# Very dirty test



## ziutek (Jul 29, 2009)

no comment


----------



## lpoolck (Jul 25, 2009)

where had that been to get that dirty? Under the sea? Great results though :thumbs:


----------



## dominic32 (Jul 13, 2009)

What did you use??


----------



## TMM (Aug 30, 2008)

Let me guess, smoker?


----------



## williamsclio1 (Oct 5, 2009)

wow what prooduct / tool did you use?


----------



## orienteer (Aug 17, 2009)

:doublesho


----------



## VixMix (May 8, 2008)

Oh smoker's car! My whole house looked like that. Ripped everything out to get rid of it. Not pleasant cleaning that above your head is it?


----------



## Jessop (Jun 4, 2009)

Another reason why i will never, and have never had any urge what so ever to smoke.

It really is absolutley discusting.

Great work though. Cant believe the 50/50


----------



## J1ODY A (Nov 28, 2008)

TMM said:


> Let me guess, smoker?


Probably more than one! :doublesho


----------



## BigD'sVW (Sep 24, 2009)

Great results there. Shows the best reason of why not to smoke


----------



## Tom_O (Jul 1, 2008)

Amazing turn around!


----------



## kuzaweed (Oct 14, 2009)

what products did you use 2 clean the smoke pit ?? 
LOL!


----------



## ziutek (Jul 29, 2009)

For this cleaning squalor, I have used product app, but exactly APP INNER Cleaner

this http://app.com.pl/products/?grid=40&gridn=7&prid=253 :thumb:


----------



## Miholl (May 27, 2009)

Whith what tool did u used the cleaner

Its amazing resoult...

Tell us a little bit about what tehnique did u use and how long did you remowe it

Tnx 

Cheers Miholl


----------



## ziutek (Jul 29, 2009)

Miholl said:


> Whith what tool did u used the cleaner
> 
> Its amazing resoult...
> 
> ...


I have used brush for hands, vacuum cleaner laundering, and it has carried away hours time 3-4 me near


----------



## mattjonescardiff (Dec 12, 2006)

What materials are you cleaning there? Looks like a combination of plastic and fabric?

Surely painstaking work doing that overhead, but your results are brilliant. Well done.


----------



## quik5i1ver (Oct 14, 2009)

That is revolting! - what a turn around!


----------



## MadOnVaux! (Jun 2, 2008)

Thats an amzing difference.....just goes to show what smokers lungs get to look like, and they cant be cleaned!!
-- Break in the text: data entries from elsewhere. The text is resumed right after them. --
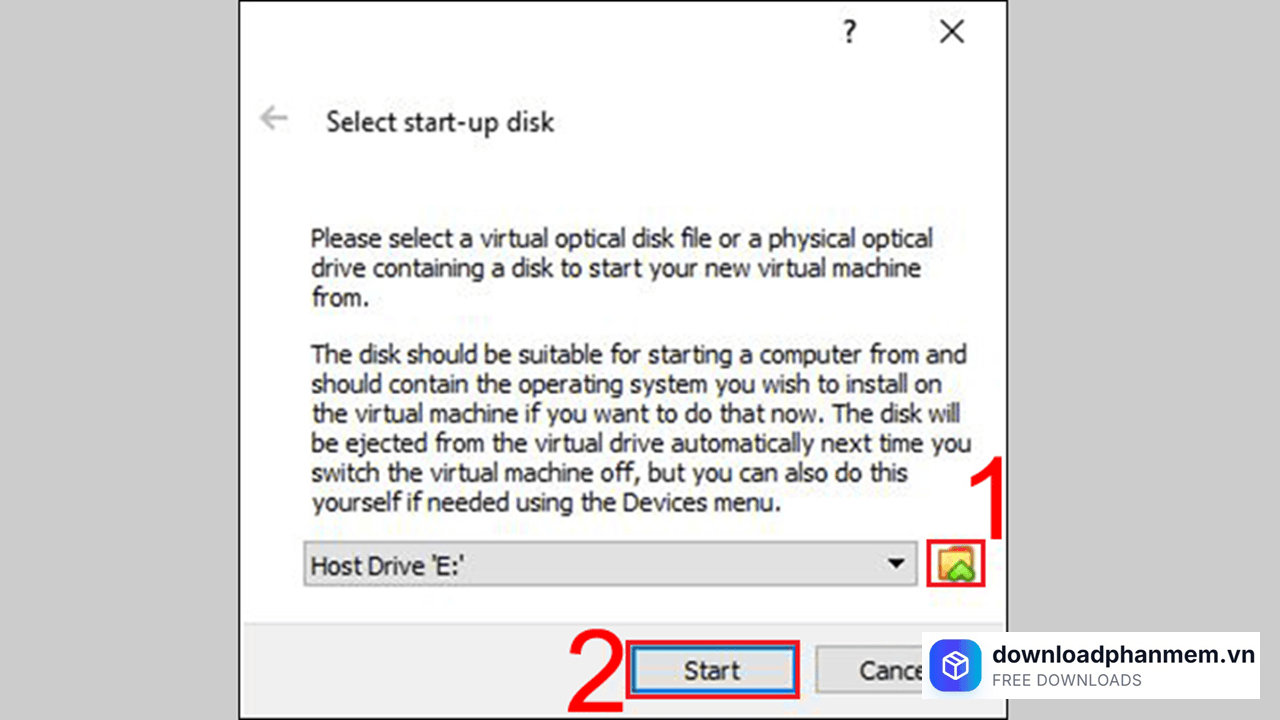Click the Select start-up disk heading
Viewport: 1280px width, 720px height.
[440, 122]
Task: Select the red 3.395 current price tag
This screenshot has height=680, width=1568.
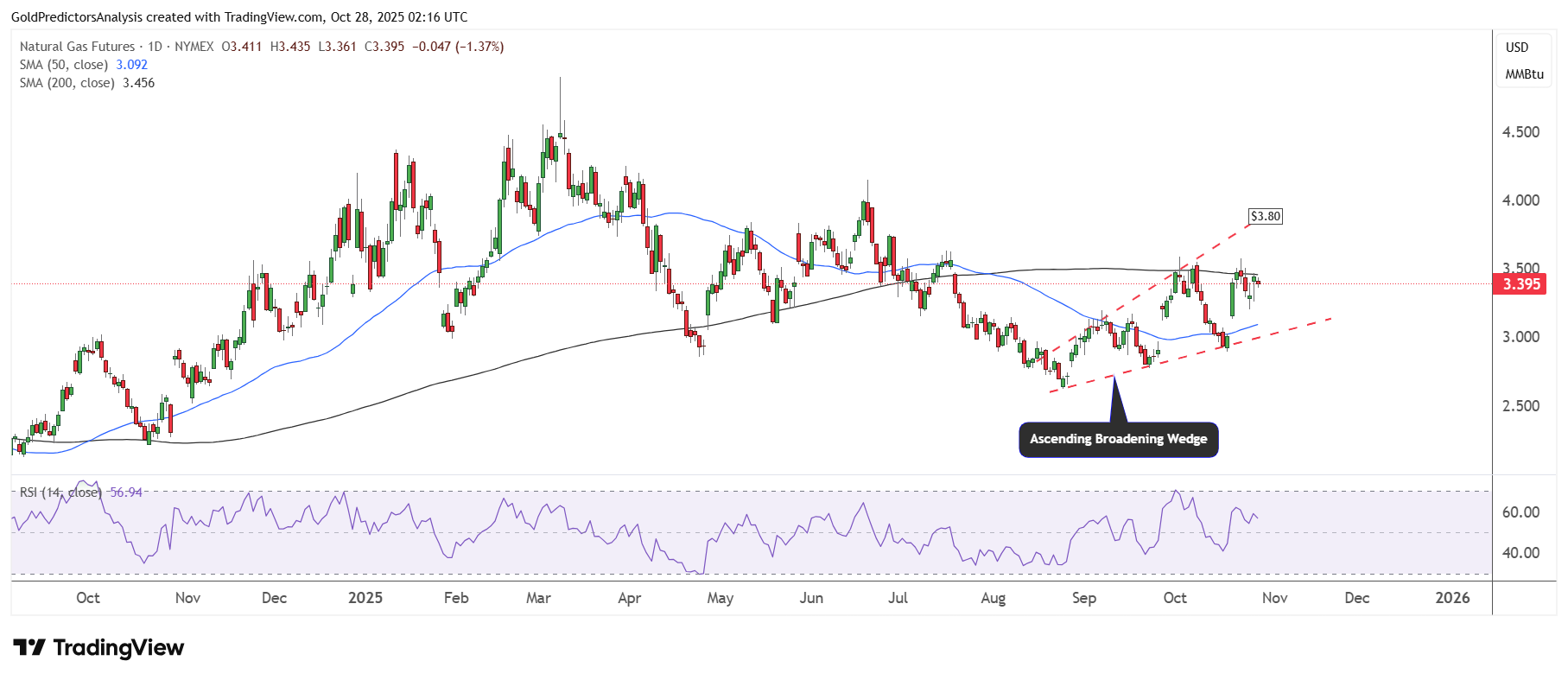Action: tap(1520, 284)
Ive done a few smokers cars in the past, really dreadul to do, one i had to clean the glass about 6 times and still it wasnt 100%, terrible!


----------



## ziutek (Jul 29, 2009)

mattjonescardiff said:


> What materials are you cleaning there? Looks like a combination of plastic and fabric?


Car has proceeded thorough renovation, but I did not make taken off from lack of time more, everything from polishing, for exact cleaning interior. Car it station wagon skoda felicia.

Apologize for errors slightly know english


----------



## Emek (Jun 17, 2009)

Ziutek ostry syf był, jak mozna tak zapuścić... wygląda jak by auto było po powodzi  pozdr.


----------



## mk2jon (Mar 10, 2009)

all i can say is WOW,and of course well done


----------



## supercharged (Feb 1, 2008)

Now that's dirty! Imagine what smokers do to the environment. I said it before and will say it again - smoker's should pay global warming tax! Yes, just double the price on cigarettes...That's should help fill the budget...remember, NOBODY has a gun to their head and tells them to smoke, it is their own will...


----------



## big shamone (Oct 9, 2009)

What a difference,good job


----------



## Jim W (Feb 3, 2007)

Whoa! That's very impressive.

"vacuum cleaner laundering" a wet and dry vac? 

Need to know more :thumb:


----------



## ziutek (Jul 29, 2009)

Jim W said:


> "vacuum cleaner laundering" a wet and dry vac?


For dusting water popular laundering Kärcher, walked it about it it?


----------